I'm not sure she's telling the truth, but I'm too heartsick to refuse the comfort. A part of me drinks in the words like a man dying of thirst drinks clear cold water, and when at last I lie down exhausted and feel her pulling the blankets over me I have the oddest feeling that for all that the wound inside me is still raw and bleeding, a grain of poison has been drawn out of it.
She turns the lighting down, but she doesn't leave. She draws up a chair to the side of the bed and just sits there, holding my hand.
I'm so worn out that I know sleep will come quickly tonight, unlike sometimes when memories stalk me.
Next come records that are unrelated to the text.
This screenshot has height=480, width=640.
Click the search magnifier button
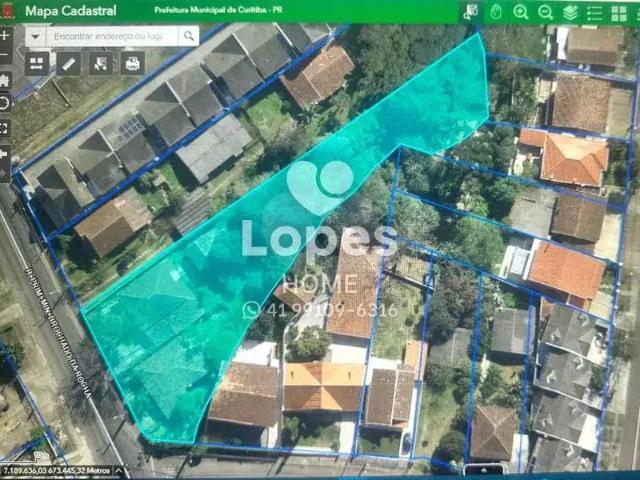188,36
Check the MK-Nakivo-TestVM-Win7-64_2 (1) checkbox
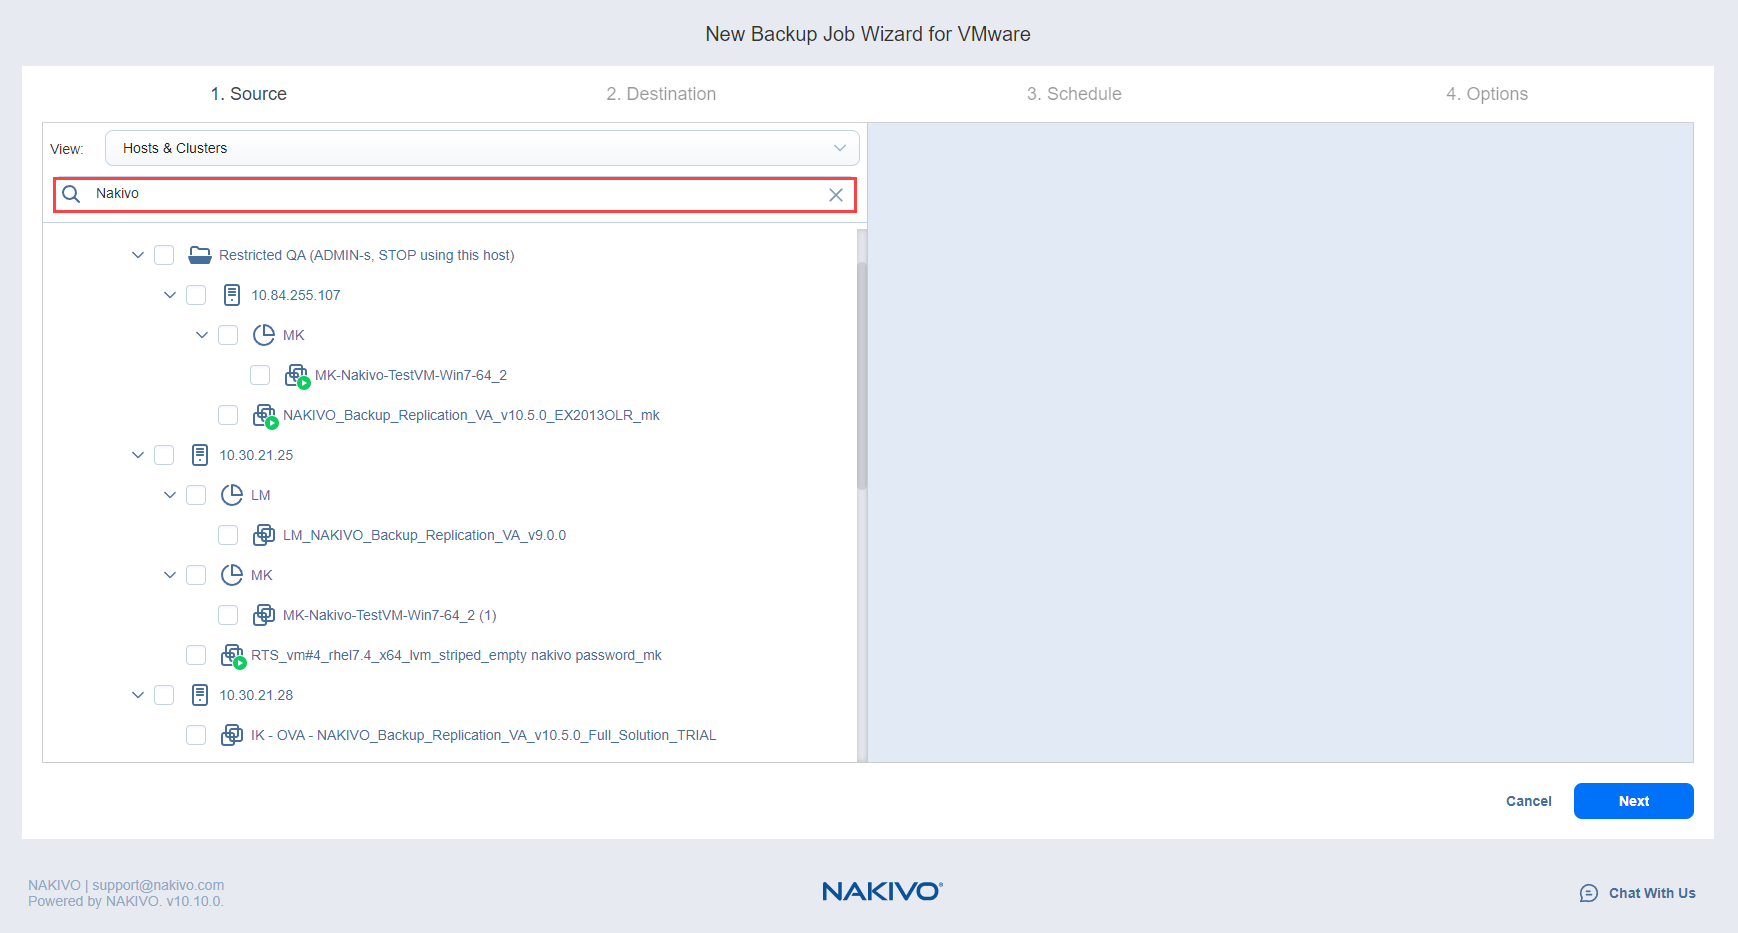The height and width of the screenshot is (933, 1738). point(228,615)
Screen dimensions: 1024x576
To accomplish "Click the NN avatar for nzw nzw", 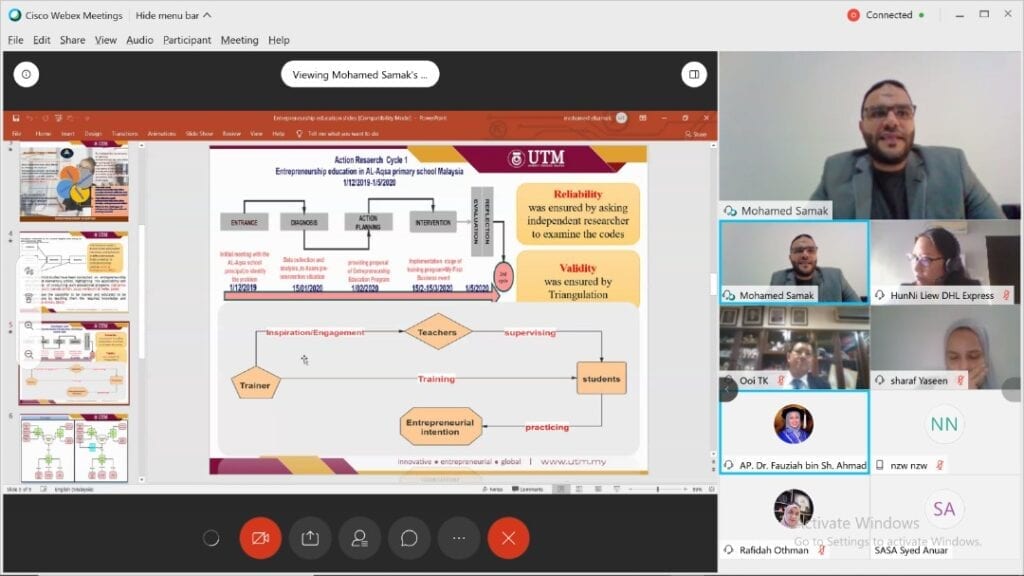I will point(944,424).
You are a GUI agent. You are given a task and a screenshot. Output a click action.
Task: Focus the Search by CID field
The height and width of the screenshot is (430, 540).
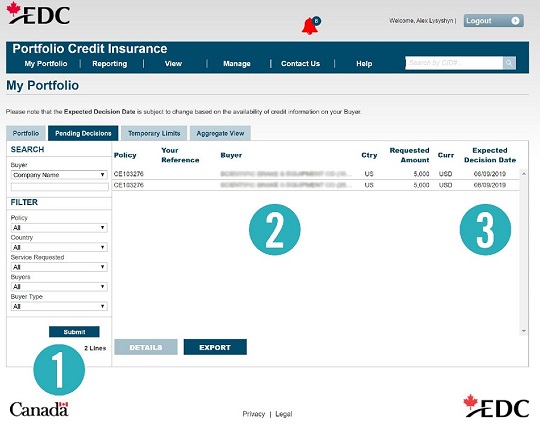click(454, 63)
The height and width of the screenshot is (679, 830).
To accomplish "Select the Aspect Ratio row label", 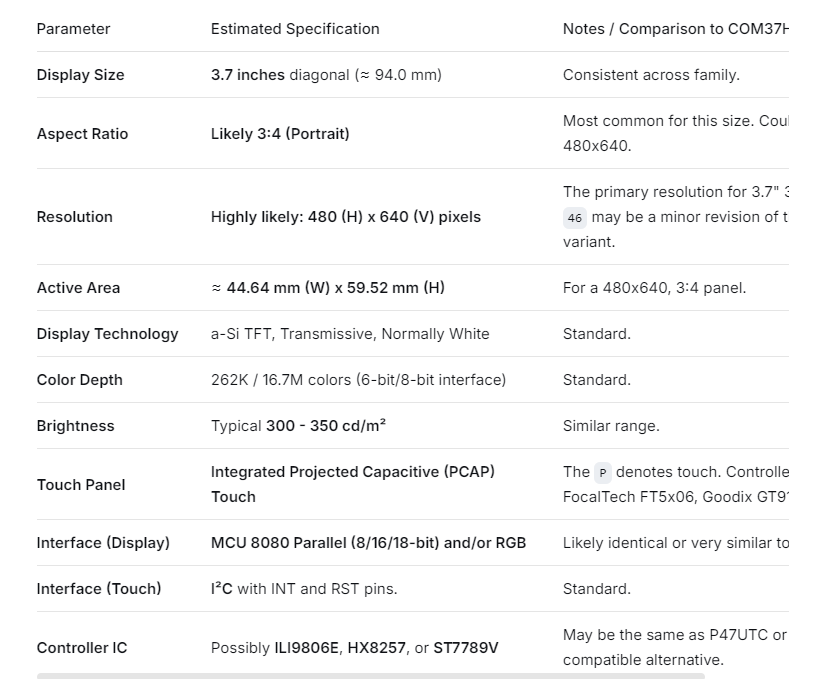I will click(82, 134).
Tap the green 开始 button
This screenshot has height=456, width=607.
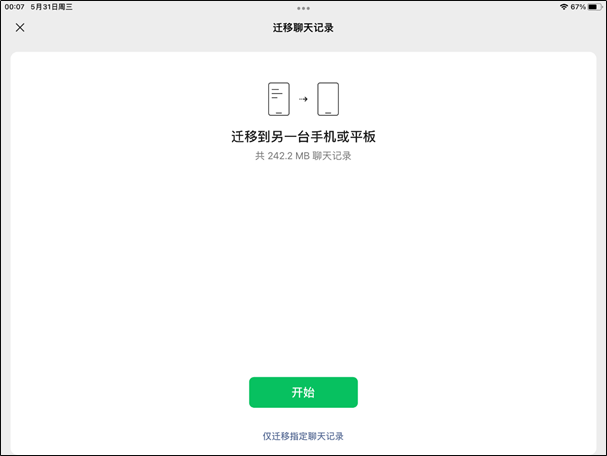click(303, 392)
The gentle touch of her fingers on mine seems to ward off the past, and yet again I marvel that she can forgive me enough to even bear to touch the hands that inflicted so much suffering on her.
Why does she care? How can she forgive what I did? In what universe could I possibly expect any woman to believe in a man who's done what I have?
Stockholm Syndrome, sneers the self-loathing voice in my mind, the voice that Ginny has told me to beware of, the voice that will try to destroy every hope of progress I have, every attempt to build myself into a man who doesn't have to survive by creating a desert and calling it peace.
The questions are simply too enormous. I haven't the energy to confront them, let alone try to work out an answer. And the last thing I feel before I slide off into sleep is a dim, jealous pang at the thought that she wouldn't feel the slightest unease in parking herself on the lap of a certain Commodore Tucker.